__INSTRUCTIONS TO FOLLOW__.
The response must consist of every record, restated word for word.

[DATA FOR THIS TASK]

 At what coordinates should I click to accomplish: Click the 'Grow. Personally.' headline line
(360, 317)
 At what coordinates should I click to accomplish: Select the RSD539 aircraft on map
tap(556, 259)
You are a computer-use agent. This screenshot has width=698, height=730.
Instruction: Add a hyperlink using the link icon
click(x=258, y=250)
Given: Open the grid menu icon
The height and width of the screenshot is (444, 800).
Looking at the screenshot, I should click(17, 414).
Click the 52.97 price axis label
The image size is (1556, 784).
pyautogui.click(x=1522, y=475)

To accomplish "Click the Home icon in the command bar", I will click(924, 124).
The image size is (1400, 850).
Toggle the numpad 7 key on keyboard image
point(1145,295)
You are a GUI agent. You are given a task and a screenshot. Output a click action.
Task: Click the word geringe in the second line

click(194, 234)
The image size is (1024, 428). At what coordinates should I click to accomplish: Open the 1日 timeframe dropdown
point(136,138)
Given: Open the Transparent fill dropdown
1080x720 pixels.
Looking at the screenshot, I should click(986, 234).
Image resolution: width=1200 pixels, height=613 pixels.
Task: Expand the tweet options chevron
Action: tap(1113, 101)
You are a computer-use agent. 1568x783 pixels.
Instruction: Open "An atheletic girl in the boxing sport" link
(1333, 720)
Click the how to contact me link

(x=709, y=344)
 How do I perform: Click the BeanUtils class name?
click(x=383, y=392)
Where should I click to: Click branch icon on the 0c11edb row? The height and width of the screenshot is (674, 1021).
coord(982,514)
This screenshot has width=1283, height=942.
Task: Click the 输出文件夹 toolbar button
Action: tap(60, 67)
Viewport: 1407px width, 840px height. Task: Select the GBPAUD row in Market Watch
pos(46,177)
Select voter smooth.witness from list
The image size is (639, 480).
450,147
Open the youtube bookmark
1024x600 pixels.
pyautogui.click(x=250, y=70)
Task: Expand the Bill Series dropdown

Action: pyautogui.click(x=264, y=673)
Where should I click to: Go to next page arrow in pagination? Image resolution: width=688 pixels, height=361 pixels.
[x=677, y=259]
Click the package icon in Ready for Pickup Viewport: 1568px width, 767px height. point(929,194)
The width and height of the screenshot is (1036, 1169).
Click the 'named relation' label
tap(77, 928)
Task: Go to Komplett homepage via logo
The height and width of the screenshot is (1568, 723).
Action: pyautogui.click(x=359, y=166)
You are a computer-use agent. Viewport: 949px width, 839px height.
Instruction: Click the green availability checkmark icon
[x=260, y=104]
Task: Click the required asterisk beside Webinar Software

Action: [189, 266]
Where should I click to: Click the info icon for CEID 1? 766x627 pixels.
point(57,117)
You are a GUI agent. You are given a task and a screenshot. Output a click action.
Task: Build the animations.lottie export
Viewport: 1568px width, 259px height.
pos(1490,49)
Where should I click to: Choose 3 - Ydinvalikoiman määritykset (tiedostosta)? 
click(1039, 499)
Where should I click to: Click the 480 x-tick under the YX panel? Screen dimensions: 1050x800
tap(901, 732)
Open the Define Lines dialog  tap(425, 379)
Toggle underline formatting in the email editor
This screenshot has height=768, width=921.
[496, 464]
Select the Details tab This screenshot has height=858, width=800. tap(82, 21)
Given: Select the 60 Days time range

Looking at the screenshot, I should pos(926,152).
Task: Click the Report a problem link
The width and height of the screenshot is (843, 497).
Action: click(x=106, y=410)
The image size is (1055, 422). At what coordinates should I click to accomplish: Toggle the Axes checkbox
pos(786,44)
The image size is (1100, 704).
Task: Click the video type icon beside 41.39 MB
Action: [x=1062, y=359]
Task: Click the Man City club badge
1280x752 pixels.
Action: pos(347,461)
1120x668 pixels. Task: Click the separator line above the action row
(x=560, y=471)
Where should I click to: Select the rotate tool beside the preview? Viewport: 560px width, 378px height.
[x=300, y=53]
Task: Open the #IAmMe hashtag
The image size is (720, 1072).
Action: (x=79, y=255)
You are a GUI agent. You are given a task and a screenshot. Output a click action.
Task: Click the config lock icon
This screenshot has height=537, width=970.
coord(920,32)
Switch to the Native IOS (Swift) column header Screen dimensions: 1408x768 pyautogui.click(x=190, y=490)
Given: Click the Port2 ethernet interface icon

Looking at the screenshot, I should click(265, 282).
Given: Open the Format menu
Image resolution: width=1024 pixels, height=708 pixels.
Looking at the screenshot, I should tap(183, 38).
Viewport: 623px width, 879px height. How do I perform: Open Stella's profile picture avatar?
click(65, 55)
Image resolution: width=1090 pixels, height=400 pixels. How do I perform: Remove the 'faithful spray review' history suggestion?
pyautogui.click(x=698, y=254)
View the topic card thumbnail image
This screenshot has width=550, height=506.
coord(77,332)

[/DATA FOR THIS TASK]

__ANSWER TO THIS PROBLEM__.
 At what coordinates should I click to accomplish: Click the 'Grow. Personally.' headline line
(360, 317)
 At what coordinates should I click to accomplish: Select the RSD539 aircraft on map
tap(556, 259)
You are a computer-use agent. This screenshot has width=698, height=730.
Instruction: Add a hyperlink using the link icon
click(x=258, y=250)
Given: Open the grid menu icon
The height and width of the screenshot is (444, 800).
Looking at the screenshot, I should click(17, 414).
Click the 52.97 price axis label
The image size is (1556, 784).
pyautogui.click(x=1522, y=475)

To accomplish "Click the Home icon in the command bar", I will click(924, 124).
The image size is (1400, 850).
Toggle the numpad 7 key on keyboard image
point(1145,295)
You are a GUI agent. You are given a task and a screenshot. Output a click action.
Task: Click the word geringe in the second line

click(194, 234)
The image size is (1024, 428). At what coordinates should I click to accomplish: Open the 1日 timeframe dropdown
point(136,138)
Given: Open the Transparent fill dropdown
1080x720 pixels.
Looking at the screenshot, I should click(986, 234).
Image resolution: width=1200 pixels, height=613 pixels.
Task: Expand the tweet options chevron
Action: tap(1113, 101)
You are a computer-use agent. 1568x783 pixels.
Instruction: Open "An atheletic girl in the boxing sport" link
(1333, 720)
Click the how to contact me link

(x=709, y=344)
 How do I perform: Click the BeanUtils class name?
click(x=383, y=392)
Where should I click to: Click branch icon on the 0c11edb row? The height and width of the screenshot is (674, 1021).
coord(982,514)
This screenshot has width=1283, height=942.
Task: Click the 输出文件夹 toolbar button
Action: tap(60, 67)
Viewport: 1407px width, 840px height. Task: Select the GBPAUD row in Market Watch
pos(46,177)
Select voter smooth.witness from list
The image size is (639, 480).
450,147
Open the youtube bookmark
1024x600 pixels.
pyautogui.click(x=250, y=70)
Task: Expand the Bill Series dropdown

Action: pyautogui.click(x=264, y=673)
Where should I click to: Go to next page arrow in pagination? Image resolution: width=688 pixels, height=361 pixels.
[x=677, y=259]
Click the package icon in Ready for Pickup Viewport: 1568px width, 767px height. point(929,194)
The width and height of the screenshot is (1036, 1169).
Click the 'named relation' label
tap(77, 928)
Task: Go to Komplett homepage via logo
The height and width of the screenshot is (1568, 723).
Action: pyautogui.click(x=359, y=166)
You are a computer-use agent. Viewport: 949px width, 839px height.
Instruction: Click the green availability checkmark icon
[x=260, y=104]
Task: Click the required asterisk beside Webinar Software

Action: [189, 266]
Where should I click to: Click the info icon for CEID 1? 766x627 pixels.
point(57,117)
You are a GUI agent. You are given a task and a screenshot. Output a click action.
Task: Build the animations.lottie export
Viewport: 1568px width, 259px height.
pos(1490,49)
Where should I click to: Choose 3 - Ydinvalikoiman määritykset (tiedostosta)? 
click(1039, 499)
Where should I click to: Click the 480 x-tick under the YX panel? Screen dimensions: 1050x800
tap(901, 732)
Open the Define Lines dialog  tap(425, 379)
Toggle underline formatting in the email editor
This screenshot has height=768, width=921.
[496, 464]
Select the Details tab This screenshot has height=858, width=800. tap(82, 21)
Given: Select the 60 Days time range

Looking at the screenshot, I should pos(926,152).
Task: Click the Report a problem link
The width and height of the screenshot is (843, 497).
Action: click(x=106, y=410)
The image size is (1055, 422). At what coordinates should I click to accomplish: Toggle the Axes checkbox
pos(786,44)
The image size is (1100, 704).
Task: Click the video type icon beside 41.39 MB
Action: [x=1062, y=359]
Task: Click the Man City club badge
1280x752 pixels.
Action: pos(347,461)
1120x668 pixels. Task: Click the separator line above the action row
(x=560, y=471)
Where should I click to: Select the rotate tool beside the preview? Viewport: 560px width, 378px height.
[x=300, y=53]
Task: Open the #IAmMe hashtag
The image size is (720, 1072).
Action: (x=79, y=255)
You are a GUI agent. You are given a task and a screenshot. Output a click action.
Task: Click the config lock icon
This screenshot has height=537, width=970.
coord(920,32)
Switch to the Native IOS (Swift) column header Screen dimensions: 1408x768 pyautogui.click(x=190, y=490)
Given: Click the Port2 ethernet interface icon

Looking at the screenshot, I should click(265, 282).
Given: Open the Format menu
Image resolution: width=1024 pixels, height=708 pixels.
Looking at the screenshot, I should tap(183, 38).
Viewport: 623px width, 879px height. How do I perform: Open Stella's profile picture avatar?
click(65, 55)
Image resolution: width=1090 pixels, height=400 pixels. How do I perform: Remove the 'faithful spray review' history suggestion?
pyautogui.click(x=698, y=254)
View the topic card thumbnail image
This screenshot has width=550, height=506.
coord(77,332)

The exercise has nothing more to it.